只野、隊長達のお願い聞いて周るってよ 第五部隊隊長 白金 瑠璃華編 3
豪華ながらも上品な装飾で、見るからに高そうなソファーに腰掛ける白金がそこにいた。
白くきれいな髪は白金を連想させ、まるで輝いているかのような美しさ。
透き通るような肌に深い青を帯びた瞳はまるで宝石の様。
造られたかのような完璧なプロポーションを淡いラベンダーカラーのドレスで包み、腕には彼女の結晶装備がブレスレットの形で付けられている。
金色のそれは嫌みの無い上品な色で持ち主の魅力を更に引き上げると共に、そのきめ細やかな装飾から造り手のとんでもない熱量を感じる。
物語に出てくる天使も裸足で逃げ出す程の美貌と上品さを併せ持つため彼女には対策本部の宣伝活動の指揮を執ってもらっている次第だ。
彼女がひとたび番組、動画、CM等メディアに顔を出せばその効果は大きく、出演依頼が止まる事を知らない大人気ぶりだ。
意外な事に男性人気だけでなく若い女性からの人気も高く、これは雑誌や化粧品のCMに出演しているからと予想する。
特に女子学生からは憧れを通り越して信仰とすら感じるほどの絶大な人気を博している。
そんな彼女がソファに腰掛け、こちらに来るよう手招きをして誘う。
俺はそちらに近付き、向かいのソファに腰掛けた。
机の上には3段のお洒落なケーキスタンドが置かれ、そこには色とりどりの菓子が並べられていて今からお茶会でも始まるかの様な雰囲気だ。

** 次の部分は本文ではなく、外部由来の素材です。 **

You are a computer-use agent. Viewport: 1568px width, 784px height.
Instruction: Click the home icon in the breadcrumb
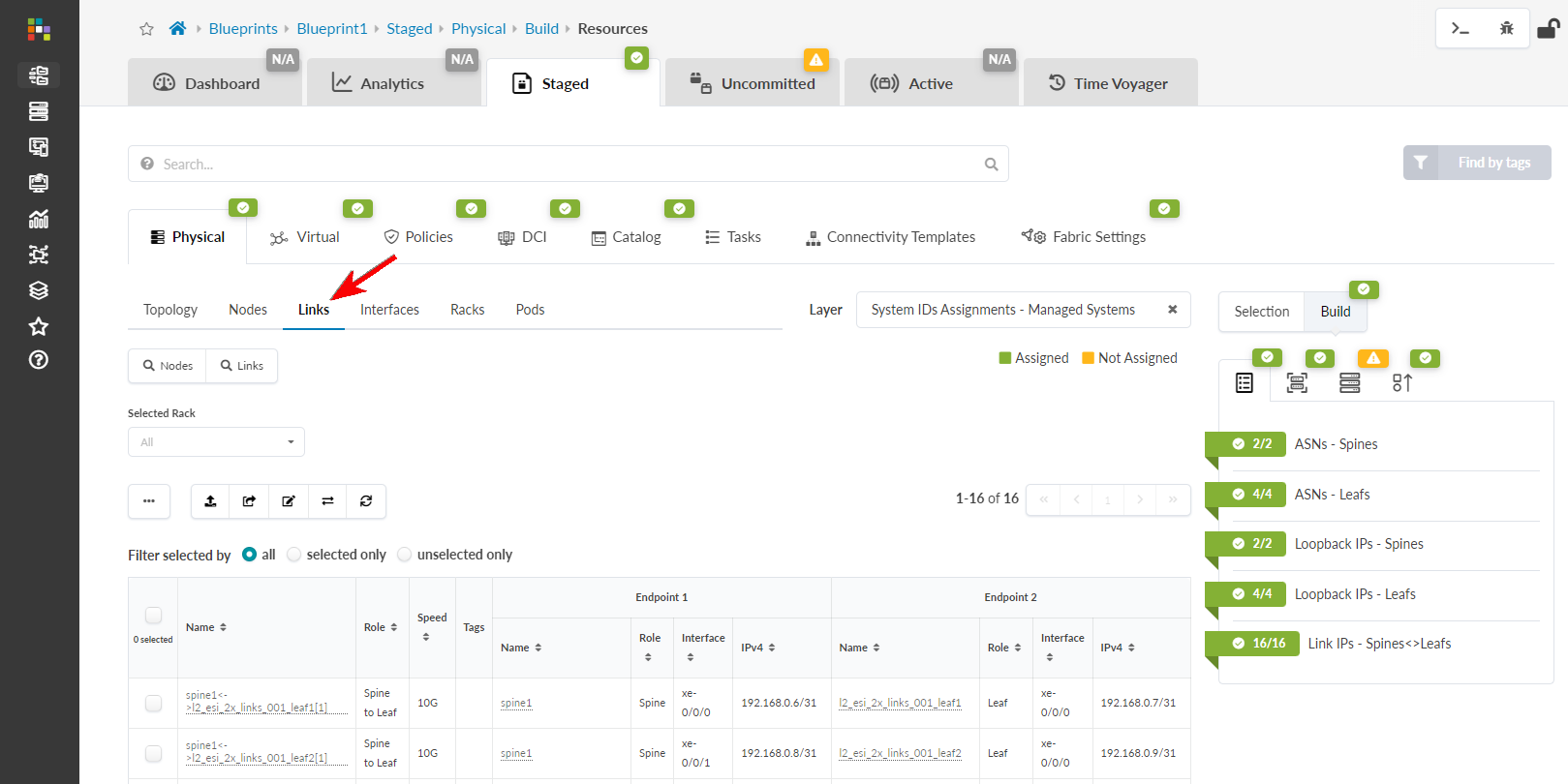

俺が座ると即座に白地に金の模様が入ったソーサーとカップが置かれ、紅茶が注がれる。
「改めまして、本日はわざわざご足労いただき感謝いたしますわ。」
「なに、前回の約束を果たしに来たまでさ。それにこちらこそ忙しい所にいきなり押しかけて申し訳ない。」
「いえいえ、只野さんに願いを聞いてもらえるとなれば私の時間など些細な問題ですわ。」
「そんな事は無いと思うがな。」
「そんな事があるのです。響も案内ご苦労様ですわ。」
「勿体なきお言葉でございます。」
どうやら案内してくれた男装の麗人は響という名前らしい。
俺の記憶にないという事はおそらく部隊の者ではない。
白金が最近部隊に引き入れた者か、外部の協力者か…。
どちらにせよ彼女から感じる気配に暗いものはない事と、白金とのやり取りを見る限り対策本部の害になる存在ではないだろう。
「たまには紅茶も良いな、美味いよ。」
「お口に合って何よりですわ。」
淹れられた紅茶を一口飲み感想を伝える。
俺の言葉に満足したのか、白金は嬉しそうに微笑んだ。